Más equipos, más sorpresas
El Mundial 2026 será el primero con 48 selecciones. Sí, 48. Esto no solo significa más partidos, sino más posibilidades para que selecciones menos tradicionales brillen. El formato cambia por completo: ahora serán 12 grupos de 4 equipos, avanzando los dos primeros y los 8 mejores terceros.
Qué significa esto en términos de sorpresas?
Más grupos = más probabilidades de que una “Cenicienta” se cuele a octavos o incluso más allá. Recordemos:
Marruecos llegó a semifinales en 2022 siendo la primera selección africana en lograrlo.
Croacia fue finalista en 2018 y semifinalista en 2022.
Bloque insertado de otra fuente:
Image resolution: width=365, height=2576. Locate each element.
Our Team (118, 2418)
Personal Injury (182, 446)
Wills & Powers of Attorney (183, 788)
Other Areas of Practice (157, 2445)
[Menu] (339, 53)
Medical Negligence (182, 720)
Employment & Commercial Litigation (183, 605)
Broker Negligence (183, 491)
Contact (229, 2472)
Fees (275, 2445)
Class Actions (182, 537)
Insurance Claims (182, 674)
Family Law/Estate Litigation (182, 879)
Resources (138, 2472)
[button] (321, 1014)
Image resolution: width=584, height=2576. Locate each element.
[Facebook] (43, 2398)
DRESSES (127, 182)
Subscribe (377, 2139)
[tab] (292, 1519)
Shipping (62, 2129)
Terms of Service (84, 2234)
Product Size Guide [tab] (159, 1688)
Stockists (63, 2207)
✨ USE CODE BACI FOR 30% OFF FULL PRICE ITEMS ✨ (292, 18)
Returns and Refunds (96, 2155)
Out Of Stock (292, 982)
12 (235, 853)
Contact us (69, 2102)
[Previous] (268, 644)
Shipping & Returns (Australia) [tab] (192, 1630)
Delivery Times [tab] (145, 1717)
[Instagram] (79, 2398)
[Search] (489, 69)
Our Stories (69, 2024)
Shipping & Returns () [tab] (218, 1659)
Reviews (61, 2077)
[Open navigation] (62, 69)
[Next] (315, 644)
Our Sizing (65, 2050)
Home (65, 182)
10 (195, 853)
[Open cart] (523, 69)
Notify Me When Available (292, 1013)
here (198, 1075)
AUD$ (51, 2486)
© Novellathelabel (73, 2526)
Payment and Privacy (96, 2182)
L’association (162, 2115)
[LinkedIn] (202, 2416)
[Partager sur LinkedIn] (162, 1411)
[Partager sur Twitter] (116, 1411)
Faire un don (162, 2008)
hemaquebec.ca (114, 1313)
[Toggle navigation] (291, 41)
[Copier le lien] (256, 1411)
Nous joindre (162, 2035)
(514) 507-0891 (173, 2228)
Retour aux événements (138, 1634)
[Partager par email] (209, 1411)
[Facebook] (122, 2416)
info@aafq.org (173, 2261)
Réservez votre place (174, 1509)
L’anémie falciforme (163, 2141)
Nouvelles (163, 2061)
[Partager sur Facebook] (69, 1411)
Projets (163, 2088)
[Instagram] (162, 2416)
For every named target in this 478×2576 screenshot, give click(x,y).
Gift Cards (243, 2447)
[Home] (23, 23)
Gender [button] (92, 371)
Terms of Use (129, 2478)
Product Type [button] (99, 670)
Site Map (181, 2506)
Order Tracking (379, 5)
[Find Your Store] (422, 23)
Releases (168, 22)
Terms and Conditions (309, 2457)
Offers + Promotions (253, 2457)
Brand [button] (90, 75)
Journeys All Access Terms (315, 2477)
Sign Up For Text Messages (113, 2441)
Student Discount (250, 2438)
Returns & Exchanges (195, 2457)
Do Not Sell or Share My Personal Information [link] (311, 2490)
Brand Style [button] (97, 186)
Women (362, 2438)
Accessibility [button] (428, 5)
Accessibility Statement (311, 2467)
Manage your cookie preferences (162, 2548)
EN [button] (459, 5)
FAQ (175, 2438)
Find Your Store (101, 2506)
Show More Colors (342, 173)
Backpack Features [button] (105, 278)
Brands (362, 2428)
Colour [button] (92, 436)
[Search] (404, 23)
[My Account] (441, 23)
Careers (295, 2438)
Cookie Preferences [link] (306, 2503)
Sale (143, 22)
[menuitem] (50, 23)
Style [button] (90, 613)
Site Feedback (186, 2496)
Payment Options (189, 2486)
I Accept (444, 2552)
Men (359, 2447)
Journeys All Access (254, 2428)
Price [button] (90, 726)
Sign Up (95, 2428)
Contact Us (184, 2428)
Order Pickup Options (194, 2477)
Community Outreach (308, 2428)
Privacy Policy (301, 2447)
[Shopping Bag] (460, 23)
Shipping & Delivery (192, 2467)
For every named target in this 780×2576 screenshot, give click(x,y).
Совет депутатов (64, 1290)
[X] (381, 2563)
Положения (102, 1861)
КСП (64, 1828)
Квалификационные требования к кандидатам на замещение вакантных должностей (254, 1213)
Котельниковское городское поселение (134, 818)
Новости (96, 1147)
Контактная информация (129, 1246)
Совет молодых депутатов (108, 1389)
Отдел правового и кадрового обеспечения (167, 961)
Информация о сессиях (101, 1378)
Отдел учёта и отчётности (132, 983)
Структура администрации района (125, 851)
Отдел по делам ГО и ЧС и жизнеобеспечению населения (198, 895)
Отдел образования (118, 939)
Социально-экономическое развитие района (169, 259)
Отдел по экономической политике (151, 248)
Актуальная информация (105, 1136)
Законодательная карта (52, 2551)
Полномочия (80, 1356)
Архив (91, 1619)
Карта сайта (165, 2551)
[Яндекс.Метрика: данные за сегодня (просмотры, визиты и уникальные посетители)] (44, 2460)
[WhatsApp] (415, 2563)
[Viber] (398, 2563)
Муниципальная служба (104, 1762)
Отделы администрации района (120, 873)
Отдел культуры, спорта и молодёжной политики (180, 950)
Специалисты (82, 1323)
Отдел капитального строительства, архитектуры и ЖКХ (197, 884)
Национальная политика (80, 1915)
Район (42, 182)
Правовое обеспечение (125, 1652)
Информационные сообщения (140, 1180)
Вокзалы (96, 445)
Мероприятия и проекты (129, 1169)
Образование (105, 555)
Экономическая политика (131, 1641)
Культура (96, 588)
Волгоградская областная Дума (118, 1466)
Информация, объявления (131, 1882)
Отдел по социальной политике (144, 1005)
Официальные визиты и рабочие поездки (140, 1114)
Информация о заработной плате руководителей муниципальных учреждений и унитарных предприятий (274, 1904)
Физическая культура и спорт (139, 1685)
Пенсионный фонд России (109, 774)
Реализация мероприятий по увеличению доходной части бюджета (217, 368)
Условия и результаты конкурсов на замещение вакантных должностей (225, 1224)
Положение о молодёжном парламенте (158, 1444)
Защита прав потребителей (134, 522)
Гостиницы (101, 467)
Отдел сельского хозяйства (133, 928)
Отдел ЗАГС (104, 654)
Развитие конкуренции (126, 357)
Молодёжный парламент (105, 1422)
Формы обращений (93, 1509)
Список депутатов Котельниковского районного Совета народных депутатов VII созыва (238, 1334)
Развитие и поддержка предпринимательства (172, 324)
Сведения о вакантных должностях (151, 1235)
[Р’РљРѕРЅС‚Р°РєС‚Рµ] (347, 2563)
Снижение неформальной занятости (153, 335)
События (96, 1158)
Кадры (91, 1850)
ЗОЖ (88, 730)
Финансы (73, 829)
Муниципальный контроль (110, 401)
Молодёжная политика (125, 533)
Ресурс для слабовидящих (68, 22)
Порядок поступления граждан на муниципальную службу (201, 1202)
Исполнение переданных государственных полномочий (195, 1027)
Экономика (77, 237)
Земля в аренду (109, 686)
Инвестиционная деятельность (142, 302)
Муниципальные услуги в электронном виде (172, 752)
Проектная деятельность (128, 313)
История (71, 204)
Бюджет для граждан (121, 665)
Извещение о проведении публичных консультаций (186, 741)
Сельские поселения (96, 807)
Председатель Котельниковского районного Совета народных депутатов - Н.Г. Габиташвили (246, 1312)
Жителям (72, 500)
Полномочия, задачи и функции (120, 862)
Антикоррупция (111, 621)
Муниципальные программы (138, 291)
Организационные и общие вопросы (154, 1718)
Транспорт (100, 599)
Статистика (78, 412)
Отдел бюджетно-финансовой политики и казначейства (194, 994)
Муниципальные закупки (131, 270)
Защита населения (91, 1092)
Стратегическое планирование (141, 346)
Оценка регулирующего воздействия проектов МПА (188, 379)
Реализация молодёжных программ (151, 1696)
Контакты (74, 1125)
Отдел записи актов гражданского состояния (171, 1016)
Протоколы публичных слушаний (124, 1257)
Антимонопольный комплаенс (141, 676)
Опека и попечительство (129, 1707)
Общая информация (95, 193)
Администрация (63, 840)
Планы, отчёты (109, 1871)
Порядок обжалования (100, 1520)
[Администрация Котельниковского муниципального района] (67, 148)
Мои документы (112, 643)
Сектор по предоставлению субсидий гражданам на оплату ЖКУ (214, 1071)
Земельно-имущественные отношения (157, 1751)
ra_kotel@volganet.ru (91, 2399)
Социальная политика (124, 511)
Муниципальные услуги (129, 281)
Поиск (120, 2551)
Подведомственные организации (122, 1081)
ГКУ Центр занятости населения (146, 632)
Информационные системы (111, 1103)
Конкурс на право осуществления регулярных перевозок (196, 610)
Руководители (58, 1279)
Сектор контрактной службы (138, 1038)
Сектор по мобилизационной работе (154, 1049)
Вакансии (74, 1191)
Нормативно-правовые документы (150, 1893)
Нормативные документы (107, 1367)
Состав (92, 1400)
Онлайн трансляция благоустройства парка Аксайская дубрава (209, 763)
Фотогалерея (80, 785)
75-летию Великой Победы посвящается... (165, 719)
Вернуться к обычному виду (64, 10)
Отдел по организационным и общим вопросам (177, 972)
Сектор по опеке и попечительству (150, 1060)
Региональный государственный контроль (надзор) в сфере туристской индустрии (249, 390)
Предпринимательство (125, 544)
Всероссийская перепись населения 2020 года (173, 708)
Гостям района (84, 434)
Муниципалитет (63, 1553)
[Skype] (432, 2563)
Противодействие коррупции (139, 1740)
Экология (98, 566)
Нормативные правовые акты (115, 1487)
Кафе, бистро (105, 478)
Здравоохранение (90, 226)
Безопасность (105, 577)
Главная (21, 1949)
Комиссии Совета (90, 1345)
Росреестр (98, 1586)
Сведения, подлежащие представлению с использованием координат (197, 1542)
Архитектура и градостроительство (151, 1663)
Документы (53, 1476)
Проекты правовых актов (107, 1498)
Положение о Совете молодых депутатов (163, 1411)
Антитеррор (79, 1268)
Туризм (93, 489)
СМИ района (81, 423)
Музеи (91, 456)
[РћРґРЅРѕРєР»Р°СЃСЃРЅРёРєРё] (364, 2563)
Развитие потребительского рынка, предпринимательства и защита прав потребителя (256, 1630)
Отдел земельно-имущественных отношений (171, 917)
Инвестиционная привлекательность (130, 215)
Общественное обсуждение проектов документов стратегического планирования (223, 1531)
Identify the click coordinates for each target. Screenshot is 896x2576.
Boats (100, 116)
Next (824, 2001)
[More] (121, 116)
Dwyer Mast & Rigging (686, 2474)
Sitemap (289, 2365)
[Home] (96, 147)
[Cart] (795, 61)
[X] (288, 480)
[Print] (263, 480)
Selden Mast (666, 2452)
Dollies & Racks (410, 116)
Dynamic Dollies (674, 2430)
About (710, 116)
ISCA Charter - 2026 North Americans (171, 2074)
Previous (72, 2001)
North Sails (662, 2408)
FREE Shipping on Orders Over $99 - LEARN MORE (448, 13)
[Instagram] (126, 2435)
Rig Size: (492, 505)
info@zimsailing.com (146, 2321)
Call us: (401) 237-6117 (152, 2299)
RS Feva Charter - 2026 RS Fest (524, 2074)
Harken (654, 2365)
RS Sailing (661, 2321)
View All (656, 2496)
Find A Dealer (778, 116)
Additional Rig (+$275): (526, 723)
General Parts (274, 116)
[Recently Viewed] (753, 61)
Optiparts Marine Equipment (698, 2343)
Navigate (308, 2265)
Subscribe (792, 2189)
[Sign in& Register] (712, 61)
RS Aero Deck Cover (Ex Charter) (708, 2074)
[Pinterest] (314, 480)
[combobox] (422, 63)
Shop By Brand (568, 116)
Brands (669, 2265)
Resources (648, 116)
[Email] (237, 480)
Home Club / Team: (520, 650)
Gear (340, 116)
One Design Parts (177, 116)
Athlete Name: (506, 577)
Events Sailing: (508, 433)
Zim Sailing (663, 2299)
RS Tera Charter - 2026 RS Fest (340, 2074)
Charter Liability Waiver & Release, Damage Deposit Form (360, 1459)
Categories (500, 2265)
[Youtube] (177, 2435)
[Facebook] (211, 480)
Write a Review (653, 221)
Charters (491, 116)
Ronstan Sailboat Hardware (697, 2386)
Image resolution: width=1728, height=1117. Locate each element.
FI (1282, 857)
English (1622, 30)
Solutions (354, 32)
Costa Rica llegó a cuartos en 2014 dejando fuera a Italia e Inglaterra.
Este nuevo formato también reduce el margen de error para los gigantes. Un tropiezo en fase de grupos podría ser fatal. Y eso... ¡nos encanta!
Con más plazas para Asia, África y CONCACAF, las potencias tradicionales tendrán que bailar con rivales a los que quizás no conocen tan bien. Y ahí es donde las sorpresas florecen.
Candidatos a romper quinielas
Todos soñamos con ver a un “chico” tumbar a un “grande”. Y en 2026 hay varios equipos con perfil de sorpresa. Equipos con jóvenes talentos, hambre de gloria y procesos sólidos.
Quiénes podrían dar el batacazo?
Japón: Tras su gran papel en Qatar 2022, su generación sigue madurando. Juegan rápido, técnico y sin miedo.
Senegal: Si llega Sadio Mané en forma y con sus figuras europeas a tope, pueden llegar lejos.
Estados Unidos: Como anfitrión, y con una generación dorada (Pulisic, Reyna, Musah), puede romper moldes.
Uzbekistán: Sí, leíste bien. Si clasifican, tienen un proceso de menores sólido y un estilo ordenado.
Canadá: Alphonso Davies, Jonathan David y un grupo joven con hambre. En casa, pueden dar miedo.
A esto se suman posibles regresos de selecciones históricas como Egipto o Nigeria, que podrían volver con fuerza tras quedarse fuera de Qatar. Y ojo con Ecuador: su generación Sub-20 campeona ya empieza a consolidarse.
Con más partidos, más exposición y más plazas, todo está dado para que algún “tapado” se robe el show. Será África? Asia? CONCACAF? ¡A cruzar los dedos!
Lo impredecible: el nuevo estándar?
En el pasado, ganar un Mundial era casi exclusivo de un club de élite: Brasil, Alemania, Italia, Argentina, Francia. Pero eso está cambiando. El fútbol se ha globalizado, y ya no hay partidos fáciles. Los datos lo confirman.
Qué dicen las estadísticas?
Desde 2002, al menos una selección no favorita ha llegado a semifinales en 4 de los últimos 6 mundiales.
En Qatar 2022, solo 3 de los 8 clasificados a cuartos estaban entre los 10 favoritos según casas de apuestas.
Croacia eliminó a Brasil y Marruecos a Portugal. ¡Boom!
Además, el factor juventud será clave. Muchas selecciones están apostando por jugadores Sub-23 que llegarán en plenitud al 2026. Y los “grandes” no siempre saben manejar esa presión contra rivales que no tienen nada que perder.
También influye el clima y la geografía. Jugar en México, Estados Unidos y Canadá representa desafíos únicos: desde la altura del Estadio Azteca hasta el calor de Houston o el frío de Toronto.
Podría haber sorpresas? Más bien... cómo no habría? El Mundial 2026 está armado para el caos futbolero. Y en ese caos, nacen las leyendas.